▶ **Material provided**:

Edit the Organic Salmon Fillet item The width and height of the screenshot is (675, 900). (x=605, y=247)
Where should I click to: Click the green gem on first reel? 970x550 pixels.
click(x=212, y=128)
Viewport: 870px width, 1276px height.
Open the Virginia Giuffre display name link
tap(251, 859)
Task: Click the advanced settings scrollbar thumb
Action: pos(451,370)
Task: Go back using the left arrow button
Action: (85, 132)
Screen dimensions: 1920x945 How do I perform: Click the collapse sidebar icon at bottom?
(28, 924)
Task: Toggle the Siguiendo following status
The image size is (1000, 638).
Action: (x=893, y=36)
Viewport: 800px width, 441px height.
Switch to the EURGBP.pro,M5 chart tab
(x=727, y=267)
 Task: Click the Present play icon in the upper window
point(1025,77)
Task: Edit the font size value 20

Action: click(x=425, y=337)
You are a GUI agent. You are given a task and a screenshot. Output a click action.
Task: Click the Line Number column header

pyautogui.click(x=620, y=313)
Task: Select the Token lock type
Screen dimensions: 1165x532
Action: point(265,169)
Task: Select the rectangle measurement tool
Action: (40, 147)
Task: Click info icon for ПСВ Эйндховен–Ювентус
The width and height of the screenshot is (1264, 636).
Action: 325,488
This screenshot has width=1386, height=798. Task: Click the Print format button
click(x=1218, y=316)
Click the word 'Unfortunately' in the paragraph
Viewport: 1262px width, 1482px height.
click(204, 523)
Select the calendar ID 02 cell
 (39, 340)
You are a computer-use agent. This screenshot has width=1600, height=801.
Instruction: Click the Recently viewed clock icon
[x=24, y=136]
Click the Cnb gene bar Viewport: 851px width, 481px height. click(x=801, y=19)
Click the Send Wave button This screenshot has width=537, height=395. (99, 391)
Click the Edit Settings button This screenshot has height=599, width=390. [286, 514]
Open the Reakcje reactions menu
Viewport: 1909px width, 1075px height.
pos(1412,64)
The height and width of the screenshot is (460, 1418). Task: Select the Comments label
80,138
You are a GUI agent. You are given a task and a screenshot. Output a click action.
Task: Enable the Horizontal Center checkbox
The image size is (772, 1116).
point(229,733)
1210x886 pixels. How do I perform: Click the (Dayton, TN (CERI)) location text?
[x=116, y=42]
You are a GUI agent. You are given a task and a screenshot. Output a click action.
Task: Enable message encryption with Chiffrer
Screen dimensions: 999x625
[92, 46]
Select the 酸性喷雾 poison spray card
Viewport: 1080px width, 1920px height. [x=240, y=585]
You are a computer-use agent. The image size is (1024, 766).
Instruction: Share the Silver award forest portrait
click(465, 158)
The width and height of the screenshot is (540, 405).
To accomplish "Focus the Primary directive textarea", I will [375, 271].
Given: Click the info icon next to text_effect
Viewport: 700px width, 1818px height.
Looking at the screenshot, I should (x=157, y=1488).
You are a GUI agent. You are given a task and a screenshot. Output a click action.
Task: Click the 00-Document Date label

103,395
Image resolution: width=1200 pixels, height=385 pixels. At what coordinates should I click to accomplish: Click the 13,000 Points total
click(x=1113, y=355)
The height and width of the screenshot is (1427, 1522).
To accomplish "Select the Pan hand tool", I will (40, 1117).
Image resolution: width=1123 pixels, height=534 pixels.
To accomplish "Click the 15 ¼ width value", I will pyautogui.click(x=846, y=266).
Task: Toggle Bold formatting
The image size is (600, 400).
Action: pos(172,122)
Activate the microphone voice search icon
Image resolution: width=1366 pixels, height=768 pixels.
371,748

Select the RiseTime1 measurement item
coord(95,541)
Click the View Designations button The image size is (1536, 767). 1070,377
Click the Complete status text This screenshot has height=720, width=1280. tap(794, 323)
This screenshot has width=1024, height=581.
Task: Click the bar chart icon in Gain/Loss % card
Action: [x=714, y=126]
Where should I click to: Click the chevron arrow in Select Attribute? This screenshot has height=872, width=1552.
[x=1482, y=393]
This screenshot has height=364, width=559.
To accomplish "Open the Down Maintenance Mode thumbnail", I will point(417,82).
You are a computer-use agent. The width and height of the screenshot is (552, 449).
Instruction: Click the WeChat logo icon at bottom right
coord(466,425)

▶ **Brief**: Return, please, the lines of the data from the first through the line containing "Viewport: 870px width, 1276px height.", both kept, exactly as they stand and nothing more.

▶ **Written answer**:
Edit the Organic Salmon Fillet item The width and height of the screenshot is (675, 900). (x=605, y=247)
Where should I click to: Click the green gem on first reel? 970x550 pixels.
click(x=212, y=128)
Viewport: 870px width, 1276px height.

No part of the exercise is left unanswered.